I have the following code which provides me with the columns: Authors, Date, Blog name, Link and blog category
To further enhance this, I want to add the word count of the article and the author, separately
import requests
import pandas as pd
import numpy as np
from time import sleep
from random import randint
from bs4 import BeautifulSoup
# VARIABLE TO DEFINE A RANGE BASED ON NO.OF PAGES
pages = np.arange(1, 2)
# DEFINING CUSTOM VARIABLES
author_and_dates_=[]
title_blognames_links_ = []
# LOOP TO RETRIEVE TITLE, BLOG NAMES, LINKS, AUTHORS AND DATE PUBLISHED
for page in pages:
page="https://www.bartonassociates.com/blog/tag/Infographics/p" + str(page)
sleep(randint(2,10))
soup = BeautifulSoup(requests.get(page).content, 'html.parser')
#Information on title, blog names and their links
for h4 in soup.select("h4"):
for h2 in soup.select("h2"):
title_blognames_links_.append((h4.get_text(strip=True), h4.a["href"], h2.get_text(strip=True)[11:]))
#Information of authors and dates
for tag in soup.find_all(class_="author"):
author_and_dates_.append(tag.get_text(strip=True))
The updated columns I am trying to achieve are: Authors, Date, Blog name, Link, blog category, description count, about count
Example: For the 1st article: https://www.bartonassociates.com/blog/updated-can-an-np-do-that-infographic
I am trying to get the count of everything from "Happy" to "today" as my "description count" (with the similar concept for the about count)

## Records provided
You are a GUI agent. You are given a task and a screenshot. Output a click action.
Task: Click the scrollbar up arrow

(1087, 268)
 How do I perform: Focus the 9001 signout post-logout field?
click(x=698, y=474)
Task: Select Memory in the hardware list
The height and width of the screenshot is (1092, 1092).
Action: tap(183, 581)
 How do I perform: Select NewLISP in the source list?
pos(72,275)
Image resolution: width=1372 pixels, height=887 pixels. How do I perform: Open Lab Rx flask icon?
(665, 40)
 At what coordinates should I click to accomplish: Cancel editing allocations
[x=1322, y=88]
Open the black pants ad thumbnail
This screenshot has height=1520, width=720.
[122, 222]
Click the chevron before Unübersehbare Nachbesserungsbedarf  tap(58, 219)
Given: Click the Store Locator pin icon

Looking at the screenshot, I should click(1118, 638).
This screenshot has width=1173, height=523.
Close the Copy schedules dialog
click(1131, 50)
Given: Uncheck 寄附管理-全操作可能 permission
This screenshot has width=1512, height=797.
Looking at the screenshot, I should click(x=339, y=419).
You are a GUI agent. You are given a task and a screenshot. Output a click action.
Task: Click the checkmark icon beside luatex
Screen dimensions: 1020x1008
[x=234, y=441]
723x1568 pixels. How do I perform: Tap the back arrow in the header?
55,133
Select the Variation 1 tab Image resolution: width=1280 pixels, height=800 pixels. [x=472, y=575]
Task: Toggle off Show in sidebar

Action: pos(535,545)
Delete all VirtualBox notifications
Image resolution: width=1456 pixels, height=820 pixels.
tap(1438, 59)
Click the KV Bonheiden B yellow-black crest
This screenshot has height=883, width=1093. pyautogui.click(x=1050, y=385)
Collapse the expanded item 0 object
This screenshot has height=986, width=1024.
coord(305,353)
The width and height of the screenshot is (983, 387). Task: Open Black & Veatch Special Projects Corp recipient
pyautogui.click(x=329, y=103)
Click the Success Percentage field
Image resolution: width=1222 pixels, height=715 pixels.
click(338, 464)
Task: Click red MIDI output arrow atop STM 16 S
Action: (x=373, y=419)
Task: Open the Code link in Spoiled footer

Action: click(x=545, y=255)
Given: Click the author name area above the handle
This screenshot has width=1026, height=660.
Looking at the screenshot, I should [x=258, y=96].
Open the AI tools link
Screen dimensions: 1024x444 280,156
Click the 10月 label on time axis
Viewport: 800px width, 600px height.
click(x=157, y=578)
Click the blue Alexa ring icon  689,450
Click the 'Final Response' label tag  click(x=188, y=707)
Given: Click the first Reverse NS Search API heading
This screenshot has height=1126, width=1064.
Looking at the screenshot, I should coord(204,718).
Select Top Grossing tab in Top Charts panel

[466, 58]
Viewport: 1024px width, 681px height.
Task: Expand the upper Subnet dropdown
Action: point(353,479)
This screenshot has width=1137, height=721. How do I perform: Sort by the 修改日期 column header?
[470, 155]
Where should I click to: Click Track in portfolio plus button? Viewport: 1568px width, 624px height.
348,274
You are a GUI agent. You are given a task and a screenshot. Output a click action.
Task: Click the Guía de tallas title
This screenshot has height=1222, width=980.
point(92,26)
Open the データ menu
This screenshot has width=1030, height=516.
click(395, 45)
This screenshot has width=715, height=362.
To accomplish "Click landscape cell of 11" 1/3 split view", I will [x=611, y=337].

## Short exercise 1
From the question about scraping blog word counts, copy the passage between "#Information of authors" and "the about count)", inclusive, word for word.
## Short exercise 2
Repeat the entries between the lines holding "Click the KV Bonheiden B yellow-black crest" and "click(x=157, y=578)", inclusive, reproducing each line unchanged.

## Final result 1
#Information of authors and dates
for tag in soup.find_all(class_="author"):
author_and_dates_.append(tag.get_text(strip=True))
The updated columns I am trying to achieve are: Authors, Date, Blog name, Link, blog category, description count, about count
Example: For the 1st article: https://www.bartonassociates.com/blog/updated-can-an-np-do-that-infographic
I am trying to get the count of everything from "Happy" to "today" as my "description count" (with the similar concept for the about count)

## Final result 2
Click the KV Bonheiden B yellow-black crest
This screenshot has height=883, width=1093. pyautogui.click(x=1050, y=385)
Collapse the expanded item 0 object
This screenshot has height=986, width=1024.
coord(305,353)
The width and height of the screenshot is (983, 387). Task: Open Black & Veatch Special Projects Corp recipient
pyautogui.click(x=329, y=103)
Click the Success Percentage field
Image resolution: width=1222 pixels, height=715 pixels.
click(338, 464)
Task: Click red MIDI output arrow atop STM 16 S
Action: (x=373, y=419)
Task: Open the Code link in Spoiled footer

Action: click(x=545, y=255)
Given: Click the author name area above the handle
This screenshot has width=1026, height=660.
Looking at the screenshot, I should [x=258, y=96].
Open the AI tools link
Screen dimensions: 1024x444 280,156
Click the 10月 label on time axis
Viewport: 800px width, 600px height.
click(x=157, y=578)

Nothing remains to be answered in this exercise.